> **EXERCISE DIRECTIONS**:
Isolate every line in the records below with "right" in it.

> **ENTRIES SUPPLIED**:

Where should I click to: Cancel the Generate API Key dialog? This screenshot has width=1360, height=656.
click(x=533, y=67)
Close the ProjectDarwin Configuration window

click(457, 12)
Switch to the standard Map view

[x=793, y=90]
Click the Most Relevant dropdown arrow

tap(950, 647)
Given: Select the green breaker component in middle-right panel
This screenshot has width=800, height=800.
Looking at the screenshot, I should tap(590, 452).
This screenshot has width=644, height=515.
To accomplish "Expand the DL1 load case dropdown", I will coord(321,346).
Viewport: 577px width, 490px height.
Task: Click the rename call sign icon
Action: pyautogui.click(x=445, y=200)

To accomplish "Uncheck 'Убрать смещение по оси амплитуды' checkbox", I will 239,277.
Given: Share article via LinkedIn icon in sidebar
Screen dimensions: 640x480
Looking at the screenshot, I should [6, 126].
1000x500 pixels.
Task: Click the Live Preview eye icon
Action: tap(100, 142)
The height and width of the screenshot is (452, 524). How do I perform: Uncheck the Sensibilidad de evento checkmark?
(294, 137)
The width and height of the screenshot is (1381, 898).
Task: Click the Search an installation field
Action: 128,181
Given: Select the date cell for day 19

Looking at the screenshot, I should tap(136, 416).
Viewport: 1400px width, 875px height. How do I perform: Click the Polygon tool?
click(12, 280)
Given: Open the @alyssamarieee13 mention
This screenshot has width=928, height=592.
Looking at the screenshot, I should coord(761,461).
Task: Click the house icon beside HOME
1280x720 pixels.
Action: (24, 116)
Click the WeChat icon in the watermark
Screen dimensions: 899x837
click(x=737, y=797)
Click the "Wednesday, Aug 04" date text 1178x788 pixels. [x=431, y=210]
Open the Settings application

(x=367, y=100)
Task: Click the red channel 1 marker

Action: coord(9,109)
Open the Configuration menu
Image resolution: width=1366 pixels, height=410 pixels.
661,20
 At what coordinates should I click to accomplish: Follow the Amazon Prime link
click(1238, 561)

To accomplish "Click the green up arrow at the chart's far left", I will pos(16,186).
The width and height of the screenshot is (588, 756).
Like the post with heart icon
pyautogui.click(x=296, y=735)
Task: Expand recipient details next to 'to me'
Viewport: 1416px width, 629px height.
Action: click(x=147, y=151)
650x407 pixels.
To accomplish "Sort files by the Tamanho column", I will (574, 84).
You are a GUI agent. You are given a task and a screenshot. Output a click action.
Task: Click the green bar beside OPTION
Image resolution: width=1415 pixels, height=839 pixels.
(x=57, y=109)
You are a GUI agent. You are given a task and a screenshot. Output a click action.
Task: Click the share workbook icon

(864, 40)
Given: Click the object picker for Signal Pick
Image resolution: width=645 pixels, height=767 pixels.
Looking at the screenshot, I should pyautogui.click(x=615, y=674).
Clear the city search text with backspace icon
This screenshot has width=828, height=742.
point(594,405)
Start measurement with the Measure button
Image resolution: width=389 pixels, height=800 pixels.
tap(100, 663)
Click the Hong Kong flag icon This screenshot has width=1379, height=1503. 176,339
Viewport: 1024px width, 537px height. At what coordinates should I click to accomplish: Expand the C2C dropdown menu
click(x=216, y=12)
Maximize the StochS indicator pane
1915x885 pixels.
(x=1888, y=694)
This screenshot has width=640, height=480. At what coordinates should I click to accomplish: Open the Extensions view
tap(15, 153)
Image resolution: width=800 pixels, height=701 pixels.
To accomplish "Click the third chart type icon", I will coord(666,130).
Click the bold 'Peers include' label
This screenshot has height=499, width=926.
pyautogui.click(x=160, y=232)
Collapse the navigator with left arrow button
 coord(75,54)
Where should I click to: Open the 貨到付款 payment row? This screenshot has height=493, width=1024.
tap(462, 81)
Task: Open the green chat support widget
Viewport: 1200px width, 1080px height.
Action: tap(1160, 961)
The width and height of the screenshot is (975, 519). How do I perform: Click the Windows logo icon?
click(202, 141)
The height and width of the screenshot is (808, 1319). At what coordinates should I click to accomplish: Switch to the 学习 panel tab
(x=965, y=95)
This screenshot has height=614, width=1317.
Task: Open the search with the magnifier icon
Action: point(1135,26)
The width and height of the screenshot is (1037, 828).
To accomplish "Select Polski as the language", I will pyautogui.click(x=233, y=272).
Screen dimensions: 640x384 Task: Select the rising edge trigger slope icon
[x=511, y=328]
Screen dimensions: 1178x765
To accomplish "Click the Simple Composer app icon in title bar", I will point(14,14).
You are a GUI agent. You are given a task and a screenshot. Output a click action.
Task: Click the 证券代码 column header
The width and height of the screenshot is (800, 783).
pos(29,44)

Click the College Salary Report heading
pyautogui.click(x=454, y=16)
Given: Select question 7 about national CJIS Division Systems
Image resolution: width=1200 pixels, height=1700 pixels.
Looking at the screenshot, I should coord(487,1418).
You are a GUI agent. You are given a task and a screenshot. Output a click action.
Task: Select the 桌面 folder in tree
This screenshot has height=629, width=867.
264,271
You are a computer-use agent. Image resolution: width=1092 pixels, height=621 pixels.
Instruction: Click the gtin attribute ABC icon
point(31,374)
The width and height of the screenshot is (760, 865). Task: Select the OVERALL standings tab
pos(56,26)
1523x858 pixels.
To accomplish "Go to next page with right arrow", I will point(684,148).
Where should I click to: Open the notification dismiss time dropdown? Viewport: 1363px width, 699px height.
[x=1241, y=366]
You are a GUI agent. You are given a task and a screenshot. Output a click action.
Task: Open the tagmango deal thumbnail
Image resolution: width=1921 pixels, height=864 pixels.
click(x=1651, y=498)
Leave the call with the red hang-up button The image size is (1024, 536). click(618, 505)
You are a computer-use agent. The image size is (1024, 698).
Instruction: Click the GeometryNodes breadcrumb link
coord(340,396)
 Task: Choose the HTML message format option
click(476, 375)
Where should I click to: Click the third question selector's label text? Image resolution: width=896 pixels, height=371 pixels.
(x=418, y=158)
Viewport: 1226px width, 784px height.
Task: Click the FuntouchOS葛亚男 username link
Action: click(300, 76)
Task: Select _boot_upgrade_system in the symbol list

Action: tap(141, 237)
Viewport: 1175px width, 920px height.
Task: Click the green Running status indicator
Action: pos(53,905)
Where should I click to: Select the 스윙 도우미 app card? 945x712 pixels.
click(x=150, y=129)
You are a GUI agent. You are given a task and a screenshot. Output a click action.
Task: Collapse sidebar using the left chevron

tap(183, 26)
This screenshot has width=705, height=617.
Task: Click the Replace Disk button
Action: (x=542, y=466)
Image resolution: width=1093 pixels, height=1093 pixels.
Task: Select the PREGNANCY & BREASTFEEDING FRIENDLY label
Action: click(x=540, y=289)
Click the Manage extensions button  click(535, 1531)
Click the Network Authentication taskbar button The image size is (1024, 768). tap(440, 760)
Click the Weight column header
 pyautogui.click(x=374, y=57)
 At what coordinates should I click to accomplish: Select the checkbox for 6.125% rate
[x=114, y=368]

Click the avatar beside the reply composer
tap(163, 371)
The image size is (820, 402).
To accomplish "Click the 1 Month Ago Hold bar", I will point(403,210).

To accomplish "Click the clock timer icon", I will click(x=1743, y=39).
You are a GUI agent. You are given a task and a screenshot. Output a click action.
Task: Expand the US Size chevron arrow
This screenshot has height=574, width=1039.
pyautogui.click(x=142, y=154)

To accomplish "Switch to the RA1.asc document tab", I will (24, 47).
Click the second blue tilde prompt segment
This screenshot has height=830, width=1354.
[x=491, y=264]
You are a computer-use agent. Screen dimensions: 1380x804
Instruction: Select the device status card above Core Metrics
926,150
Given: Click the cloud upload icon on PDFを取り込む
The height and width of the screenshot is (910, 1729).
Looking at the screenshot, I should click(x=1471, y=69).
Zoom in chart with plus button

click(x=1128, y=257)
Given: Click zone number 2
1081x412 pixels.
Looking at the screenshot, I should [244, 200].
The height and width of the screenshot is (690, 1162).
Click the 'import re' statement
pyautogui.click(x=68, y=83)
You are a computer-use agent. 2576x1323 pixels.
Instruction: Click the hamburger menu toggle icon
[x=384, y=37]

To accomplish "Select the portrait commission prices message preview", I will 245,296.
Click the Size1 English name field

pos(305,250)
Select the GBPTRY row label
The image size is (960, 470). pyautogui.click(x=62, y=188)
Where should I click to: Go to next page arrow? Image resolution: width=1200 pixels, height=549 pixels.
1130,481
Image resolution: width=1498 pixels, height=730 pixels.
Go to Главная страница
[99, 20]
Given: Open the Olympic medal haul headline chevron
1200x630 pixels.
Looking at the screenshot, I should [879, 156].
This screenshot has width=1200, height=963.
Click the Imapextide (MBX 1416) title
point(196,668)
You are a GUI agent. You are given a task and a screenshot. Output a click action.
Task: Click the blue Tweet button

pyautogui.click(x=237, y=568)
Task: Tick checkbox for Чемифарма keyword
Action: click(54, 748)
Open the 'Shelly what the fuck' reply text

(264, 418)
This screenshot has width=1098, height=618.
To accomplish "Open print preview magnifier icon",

> **ANSWER BOX**:
Given: Select the green breaker component in middle-right panel
To accomplish "Go to next page with right arrow", I will point(684,148).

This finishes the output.